C04
Cognitive control plays a pivotal role in (re)allocating neural resources particularly in deprived states. But this regulation also requires supplies, rendering it reliant on individual differences in cognitive reserve and subjective valuation of effortful performance. In a multifaceted approach we will manipulate incentives and efficacy in cognitive tasks to study interactions between effort investment and cognitive control in states with reduced resources such as sleep deprivation and healthy aging. Additionally, we will examine the Orexin system’s impact on resource allocation and employ TUS to modulate cognitive control function.
Principal Investigators
Dr.

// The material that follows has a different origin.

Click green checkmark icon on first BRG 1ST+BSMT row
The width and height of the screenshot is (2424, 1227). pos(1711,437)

Jana Tegelbeckers
Prof. Dr. med. Markus Ullsperger
Co-Workers
Cognitive control
Goal-directed behavior requires the ability to adapt to unfavorable outcomes, unexpected changes in the environment, and to transfer knowledge to novel or uncertain situations. The recruitment of the limited neural resources to achieve these adaptations is called cognitive control. It encompasses the ongoing monitoring of progress, available resources and demands (Ullsperger et al., 2014a,b).

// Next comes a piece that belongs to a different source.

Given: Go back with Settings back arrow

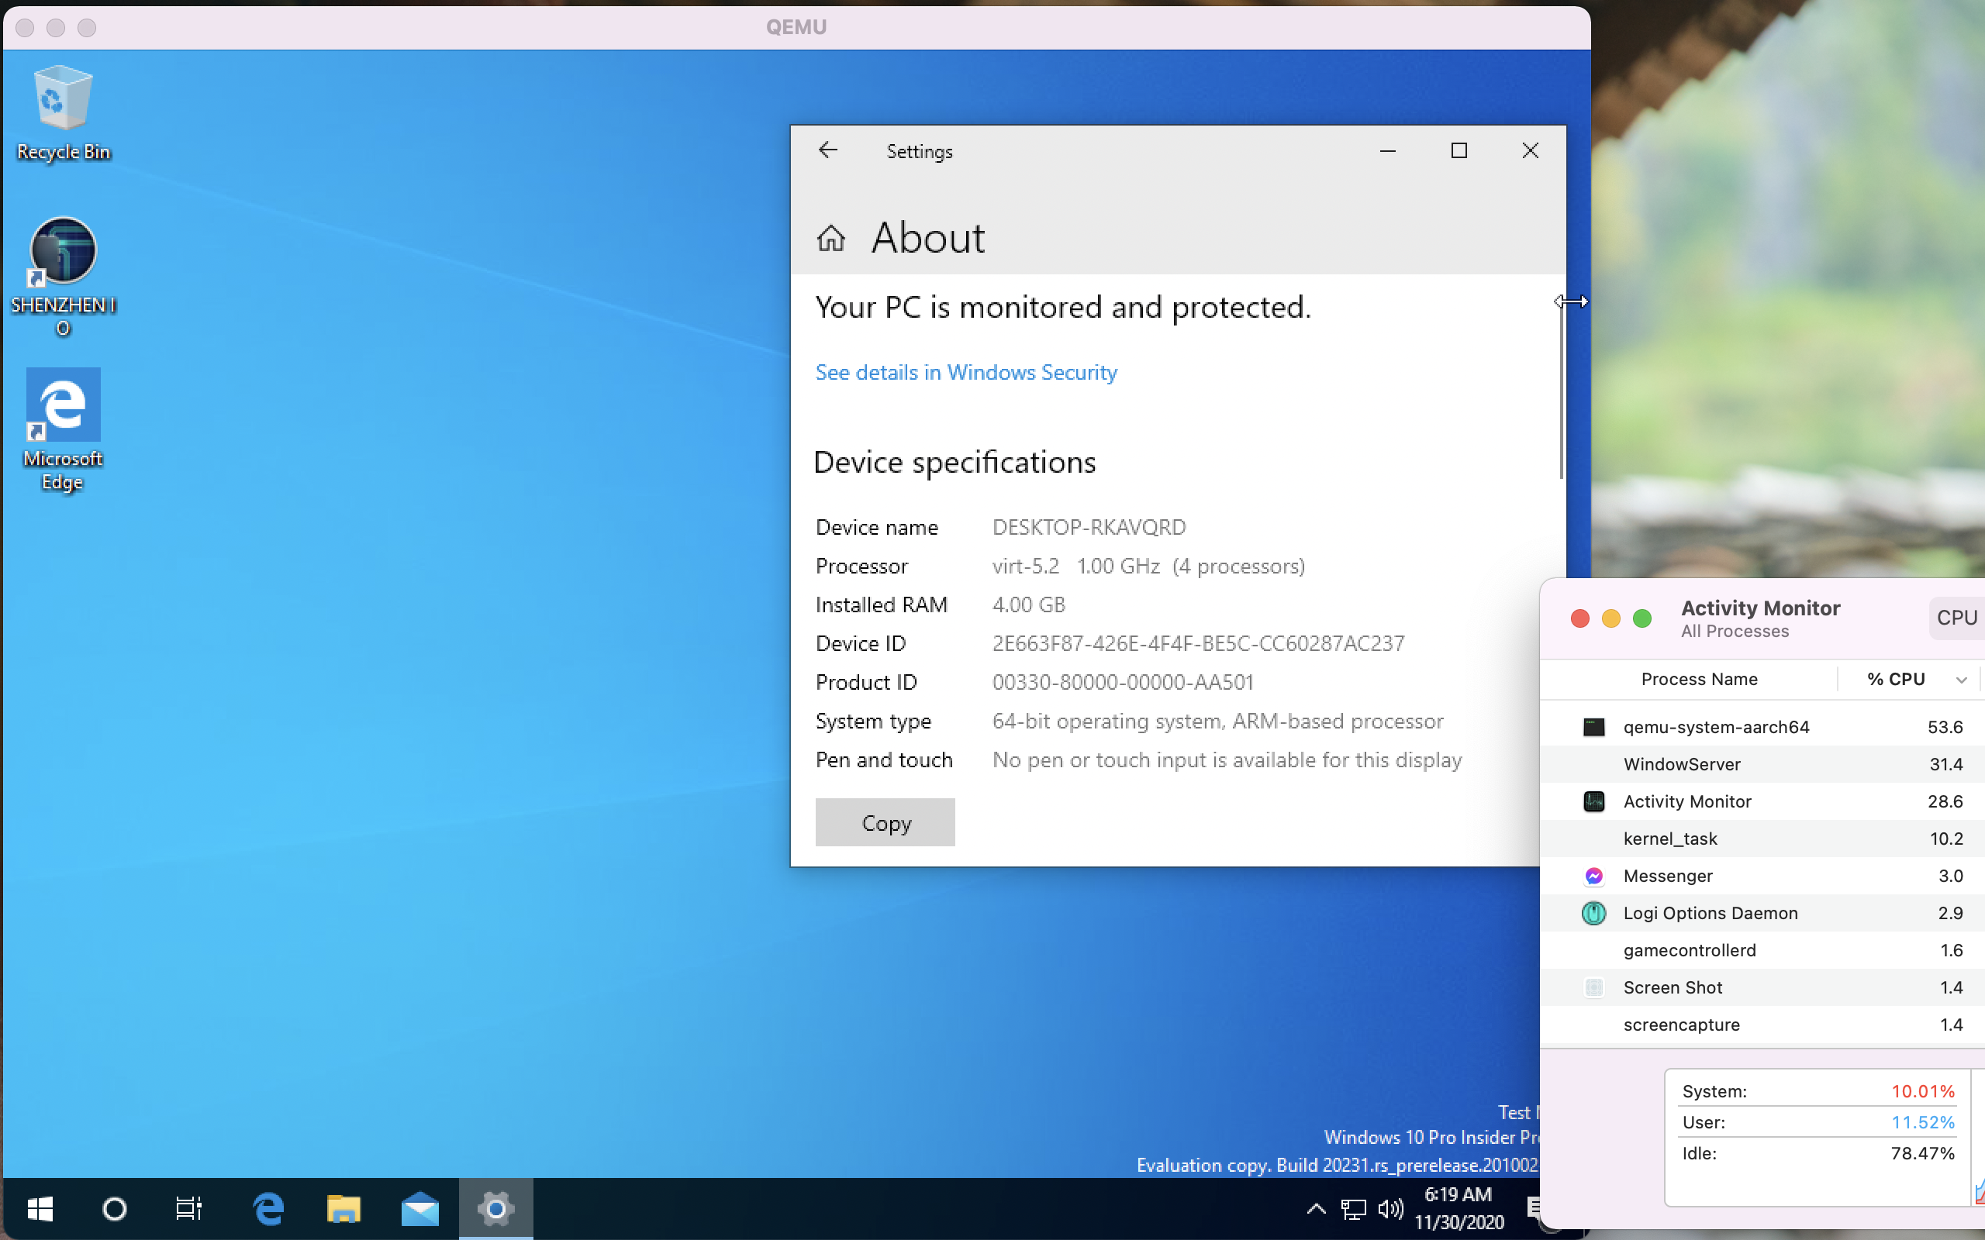Looking at the screenshot, I should click(x=828, y=150).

These processes rely on a wide-spread cognitive control network consisting of prefrontal and parietal cortices, the basal ganglia and modulatory input from the diencephalon, mesencephalon as well as the pons. In this network, the posterior medial frontal cortex (pMFC) has been identified as a key brain region for cognitive control and performance monitoring (Ridderinkhof et al., 2004).
The role of sleep
Sleep deprivation impairs cognitive control abilities leading to lapses of attention, increased distractibility and an overall reduced productivity. Presumably these impairments are caused by a reduction and alteration in the quality of neural resources and changes in functional connectivity (Krause et al. 2017). On the other hand, cognitive control is of particular importance in this transient state of reduced resource availability. Potential cognitive control measures to (re-)mobilize the available resources involve the regulation of arousal and (re-)focusing of selective attention. These interactions between resource availability and remobilisation are the research focus here.
Aim of the project
Aging as well as many psychiatric disorders are characterized by a decline in cognitive functions due to a lack of neural resources but these effects are difficult to isolate. Therefore, we’ll use sleep deprivation in healthy young adults to induce a transient functional loss of resources. This model will be used to better understand how the cognitive control network deals with resource availability and to potentially identify approaches to improving cognitive performance when resources are reduced.
Procedure
For these studies we’ll investigate human participants with functional magnetic resonance imaging (fMRI). We’ll compare the neural and behavioral effects of a full night of sleep deprivation on a demanding cognitive task to a baseline after a normal night’s sleep. Simultaneously to neuroimaging, we’ll measure electrical brain activity via EEG and pupil dilation via eye tracking. The data from these different sources will then be integrated to gain an understanding of the interactions between cognitive control, attention and the availability of neural resources.
Mobilization of neural resources
Arousal and vigilance significantly influence cognitive control mechanisms suggesting a role of the lateral hypothalamus and ascending reticular activation system in regulating neural resources. Particularly the neuropeptide Orexin (OX) seems to play an important role in the regulation of homeostatic functions: it tracks the state of arousal, ensuring it’s stability or adjustments if needed (Schöne and Burdakov, 2017). Furthermore, Orexin directly projects to the lateral prefrontal cortex (Lambe et al., 2005; Aracri et al., 2015) and studies in monkeys showed that attention benefits from intranasal application of OX (Weinhold et al., 2015). We thus plan to investigate the possibility of a pharmacological modulation of OX in humans in a double-blind, placebo-controlled crossover study.